The first time I saw the diminutive drummer was in the video for Wait And Bleed. In the peak nu-metal era of the early ’00s, it was all over MTV2, which I’d watch religiously. Sure, you couldn’t take your eyes off any one of the nine masked maniacs onstage, but there was something mesmerising about Joey in particular. His expressionless kabuki mask, his ability to play like a man with twice as many limbs, the cheeky throw of the horns to the camera at the end… it all added up to make him, in my mind, the coolest member of The Nine.

Two years later, I’d find myself watching him onscreen again, glued to the TV and staring in awe as his drum kit rose from the ground and rotated at a 90-degree angle – while he was still playing. I would skip back on the Disasterpieces DVD again and again just to see Joey managing to outplay any drummer on the planet while hanging upside down.

Conversely, the first time I saw Joey perform in the flesh wasn’t with the ’Knot, but while filling in on drums for Korn at Download 2007, three years after he’d done the same for Metallica. The Dimebag Darrell Tent, as it was christened that year, was packed and then some, with its surrounding barriers eventually being ploughed down by the masses. As excited as I was to see Jonathan Davis and co., I spent the set craning my neck to grab a view of the back of the stage, trying to catch a glimpse of the thundering tubthumper I’d been watching on TV for the past seven years. Needless to say, he put in a hell of a shift.

I’ve been lucky enough to see Slipknot in the years since, mind you, and many of those times with Joey. I was on the barrier for the All Hope Is Gone tour at Sheffield Arena in 2008, where he emerged from behind the stage in his crown of thorns and willow-fingered garb, looking (again) like the coolest thing my friends and I had ever seen. I’d see him again on giant festival stages over the coming years, including the now-iconic Download 2009 headline set, and at Sonisphere 2011, where we stood watching Joey clutch onto the boilersuit of the late Paul Gray and openly sob at the end of the set. His bare, raw display of sadness coming after a 90-minute aural assault, in that brief moment, perhaps for the first time, humanised the band we’d all come to know as a hate machine.
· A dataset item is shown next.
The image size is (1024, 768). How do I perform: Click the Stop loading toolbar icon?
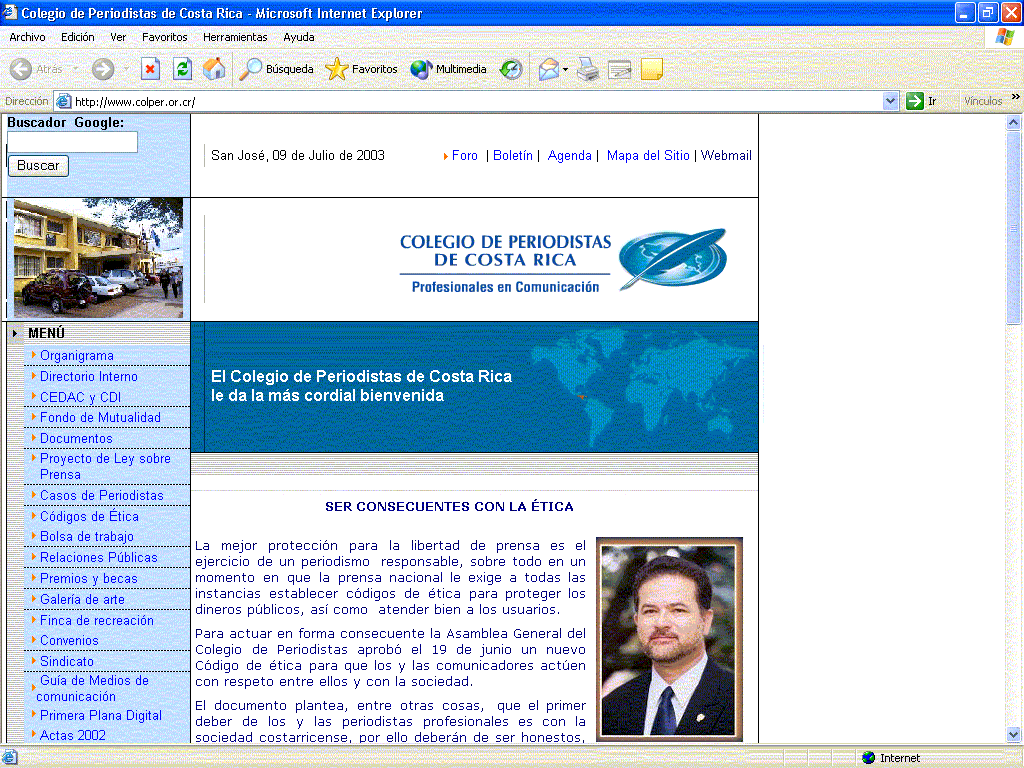[150, 69]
But there was more to Joey than Slipknot. In that same year, I travelled to Rock City in Nottingham to watch him perform with Murderdolls – who are still criminally underrated. While everyone was there for the band, the chants of ‘Joey! Joey! Joey!’ rang through the venue all night. He would dedicate the track Nowhere to Paul (which they played twice as his guitar and mic cut out first time), and would point and scream to the sky for his fallen friend throughout.

I’d meet and interview Joey a few times after that initial post-party encounter, and the emotion he showed night after night with his bandmates was never confined to the stage. He was open, honest, and unafraid to show vulnerability. For a man who seemingly out-partied everyone in Roadrunner United, as seen in the documentary, he wasn’t hellfire and brimstone, but a considered soul who loved heavy metal and loved his fans. Judging by the outpouring of love across the internet, everyone has their own favourite Joey memory. I’ll never forget our blurry-eyed first meeting, or the time an interview was completely derailed for us both to fanboy about the first Slipknot album. He had time for everyone, and we shouldn’t forget the time he gave us. He will always be the #1.